I'll never forget the panic I felt when I was about to publish my first poem online. My palms began to sweat, my stomach was tight... I had a dry mouth. Classic signs of anxiety. I read and re-read my poem to make sure that it sounded right. I didn't want to be embarrassed the next day. My anxiety about publishing the poem seemed all too familiar. As my hand hovered over the mouse, just one step away from uploading my poem, I had a sudden flashback to my first choreography class in college.  And then I remembered the point of the exercise: to take a risk and to feel what my students feel when they are about to share their choreography with the world for the very first time. I had accomplished what I set out to do: to empathize with my students.  

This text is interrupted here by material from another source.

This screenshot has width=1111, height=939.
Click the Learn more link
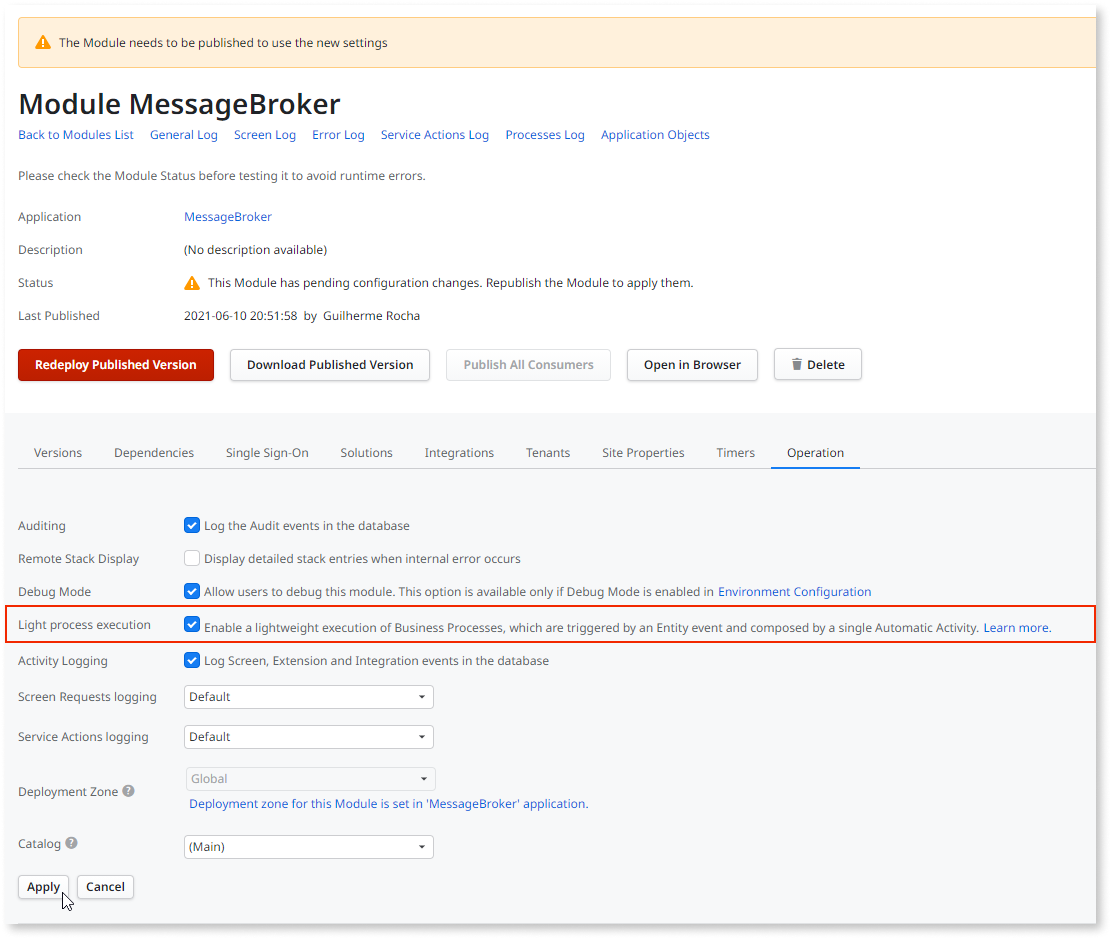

Interestingly, I got a lot of great support from my students after I posted my first poem online, but after I posted two poems, they suddenly forgot about my obligation to the class. They stopped asking me about my writing, and none of them noticed when I stopped writing poems for them all together. Perhaps they reached a level of comfort in class where they didn't need to see me taking a risk in order to take one of their own. By the end of the quarter, I quietly sat back and watched them push themselves -- take risks -- at every possible juncture. I was proud of them for growing as artists... and me for taking a risk.

1 comment:

  1. I agree with your risk philosophy. Challenges and new experiences are what allow us to grow. I read once that biologists put trees in a biodome to see how they grew in an enclosed,controlled system. What happened is all the trees broke off at the main trunk after they reached a certain height. The baffled biologists couldn't understand what was happening. When they analyzed what was missing, they were astonished to find that trees are designed to sway in the breeze. They actually need the air current as a force as they grow. Without that force to push up against they cannot develop the right cellular structure to grow robustly, and therefore, grow tall.
    I have learned that the scarier something seems, that is a sure indicator that I must investigate it. Once I do, a sense of joy, competence and independence greets me at the other side of that scary event/idea/physical challenge/barrier. Students who succeed have learned to balance growth with risk. It tempers our character and our strengths!